**選定本文**
┌────────

六日目(その1)


AM7:00ちょっと前、かあちゃんに起こされた。と言っても目を開けただけ。頭も体も、まだほとんど寝ている....なんか眩しいな........

晴れちょるやんけ!!

一気に目が覚めた。あれだけ深かった霧もすっかりとれ、青空が広がっている!

よっしゃあ〜!!

この天気だったら摩周湖も見えるはず。こりゃ、ちんたらしてる場合じゃねえぞ!早いとこ出発しよう。急いで朝の身支度、まずは朝メシじゃあ。食堂に入ると、4人家族の宿泊客が食事していた。その隣に座って、あっくんも朝メシ。ご飯に味噌汁、焼き魚に生卵etc. 旅館のオーソドックスなメニューだった。

....メシがうまい!(爆)

寝起きでもバリバリ食えるど!北海道入りしてから何日も経過しているので、体調もUPしているようだ。

「ごちそうさまでした!」

4人家族が食事を終えて部屋に戻る。みんな(メシ食う)ペース早いなあ。オレだって寝起きじゃなかったら、早食いには自信あるんだけどね。

2杯目のご飯に生卵をかけて食ってると、食堂のテレビから天気概況が流れた。

「予想よりずっと早く、低気圧が通過しました。まだ道東の一部に雨が降ってますが、天気は次第に回復し、今日は全道的に晴れるでしょう」

└────────

**記述問題 1**
次の(a)〜(c)の記述が選定本文の内容と一致するかを判定し、それぞれ「はい」または「いいえ」で答え、決め手となる本文の語句を引用してください。
(a) 朝食の献立には焼き魚が含まれていた。
(b) 食堂で食事をしていた宿泊客は二人連れであった。
(c) テレビの天気概況では、低気圧は予想より遅く通過したと伝えられた。

**データ抜粋**
┌────────

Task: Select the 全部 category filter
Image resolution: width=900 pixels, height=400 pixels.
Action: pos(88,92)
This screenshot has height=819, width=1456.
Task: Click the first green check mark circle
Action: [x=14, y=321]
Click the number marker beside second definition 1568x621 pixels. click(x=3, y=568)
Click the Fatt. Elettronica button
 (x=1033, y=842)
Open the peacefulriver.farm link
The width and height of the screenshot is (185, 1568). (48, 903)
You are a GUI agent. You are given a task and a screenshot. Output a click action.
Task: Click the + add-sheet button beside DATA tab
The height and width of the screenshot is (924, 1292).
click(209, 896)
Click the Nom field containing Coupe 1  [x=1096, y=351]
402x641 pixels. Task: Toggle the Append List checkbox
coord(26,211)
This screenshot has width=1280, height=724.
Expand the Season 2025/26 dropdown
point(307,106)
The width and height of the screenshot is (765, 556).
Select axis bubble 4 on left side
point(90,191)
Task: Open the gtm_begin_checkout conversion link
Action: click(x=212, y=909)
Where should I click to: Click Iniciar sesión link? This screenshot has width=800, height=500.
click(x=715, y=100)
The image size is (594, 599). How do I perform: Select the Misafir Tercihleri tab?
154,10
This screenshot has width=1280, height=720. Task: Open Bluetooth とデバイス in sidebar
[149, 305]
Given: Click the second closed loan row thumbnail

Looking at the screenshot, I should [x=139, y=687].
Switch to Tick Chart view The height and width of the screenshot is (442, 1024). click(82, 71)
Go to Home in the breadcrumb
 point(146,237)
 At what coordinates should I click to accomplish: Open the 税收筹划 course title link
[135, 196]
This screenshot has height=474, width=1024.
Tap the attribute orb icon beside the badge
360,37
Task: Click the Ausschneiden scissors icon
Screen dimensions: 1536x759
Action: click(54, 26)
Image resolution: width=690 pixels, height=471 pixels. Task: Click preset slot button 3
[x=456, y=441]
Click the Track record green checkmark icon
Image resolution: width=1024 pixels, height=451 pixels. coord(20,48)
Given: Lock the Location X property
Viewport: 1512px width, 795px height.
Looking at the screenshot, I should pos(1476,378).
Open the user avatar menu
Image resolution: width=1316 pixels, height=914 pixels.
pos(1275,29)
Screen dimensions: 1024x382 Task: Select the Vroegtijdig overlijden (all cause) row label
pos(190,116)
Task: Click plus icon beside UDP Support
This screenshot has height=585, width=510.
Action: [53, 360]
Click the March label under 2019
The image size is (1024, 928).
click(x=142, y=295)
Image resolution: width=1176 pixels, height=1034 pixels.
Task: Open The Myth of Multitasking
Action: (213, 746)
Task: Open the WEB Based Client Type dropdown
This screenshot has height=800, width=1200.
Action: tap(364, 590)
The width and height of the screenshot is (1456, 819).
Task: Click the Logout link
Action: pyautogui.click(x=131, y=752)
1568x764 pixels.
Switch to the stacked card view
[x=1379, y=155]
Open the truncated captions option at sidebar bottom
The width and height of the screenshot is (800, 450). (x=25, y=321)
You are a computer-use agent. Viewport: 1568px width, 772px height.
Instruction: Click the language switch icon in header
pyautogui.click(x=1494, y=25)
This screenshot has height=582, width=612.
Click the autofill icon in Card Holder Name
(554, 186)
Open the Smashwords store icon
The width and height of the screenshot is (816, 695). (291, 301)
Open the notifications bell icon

└────────

**記述問題 2**
リストのうち、「This screenshot has height=582, width=612.」を含む行からリストの末尾までの範囲を、1行につき1つの文字列とするJSONリストとして出力してください。空行は除いてください。

**課題結果 1**
(a) はい。「ご飯に味噌汁、焼き魚に生卵etc.」
(b) いいえ。「4人家族の宿泊客が食事していた」
(c) いいえ。「予想よりずっと早く、低気圧が通過しました」

**課題結果 2**
[
  "This screenshot has height=582, width=612.",
  "Click the autofill icon in Card Holder Name",
  "(554, 186)",
  "Open the Smashwords store icon",
  "The width and height of the screenshot is (816, 695). (291, 301)",
  "Open the notifications bell icon"
]